The leaves turn in a bookish Massachusetts autumn.
On Saturday, October 15, 2011, Copley Square in Boston turns from ordinary Square-ness into a temporary monument to the thing we call “book.” The Boston Book Festival is a free, day-long schedule of events, readings, workshops, and other bookish happenings. Among the presentations for adults and kids are these with past awardees from our Artist Fellowships Program: Jessica Bozek (Poetry Finalist ’10) joins poets Stephen Burt and Sandra Beasley for the reading/discussion Poetry: Personae, Self-Portrait As…. Henriette Laziridis Power (Fiction/Creative Nonfiction Fellow ’06) moderates Fiction: Time Is… with Jennifer Egan, Peter Mountford, and Lawrence Douglas, and hosts the Flash Fiction Open Mic. Regie Gibson (Poetry Fellow ’11) hosts Page and Stage: Teen Spoken Word. Steve Almond (Fiction/Creative Nonfiction Fellow ’08) and Laura Harrington (Playwriting Fellow ’05) read in Local Talent: Readings in the Forum.
Another neato mosquito thing about the Boston Book Festival is the One City One Story campaign, which encourages the city to join together in reading one short story, which you can find at various literary hotspots throughout town. This year’s story is “The Whore’s Child” by Richard Russo.
Then, on Thursday, October 20, 3-5 PM, the Massachusetts Book Awards takes place at the Massachusetts State House. The annual meeting of the Massachusetts Center for the Book celebrates books written by Massachusetts writers or about Massachusetts themes. The event, which will be held at the Grand Staircase, will highlight the winners in Fiction, Nonfiction, Poetry, and Young Adult/Children’s. Find the 2011 shortlists.

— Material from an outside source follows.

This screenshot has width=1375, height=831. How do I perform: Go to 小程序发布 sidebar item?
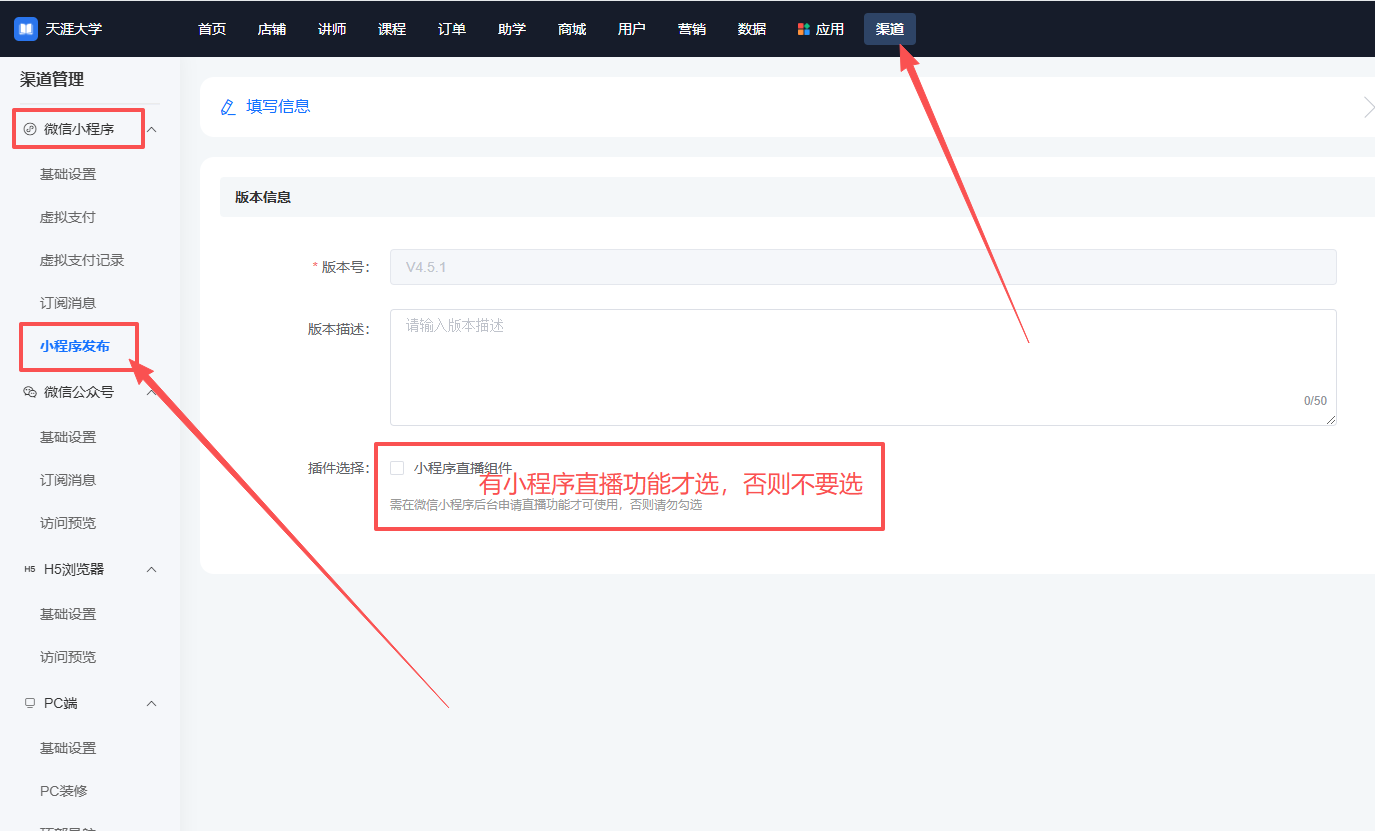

Image: Toni Pepe (Photography Finalist ’11), INSTALLMENT TWO (2010), Archival Inkjet, 30×40 in. Toni’s work is included in the New England Photography Biennial 2011 at Danforth Museum in Framinghamsolo show, and her solo show The Gesture of Tradition is upcoming at the University of Notre Dame Art Gallery in Indiana. Also, Toni has organized the Think Art: Memory conference (October 14-15, 2011) at Boston University, bringing together scholars and artists to explore the manipulation of memory and how the individual and society remember.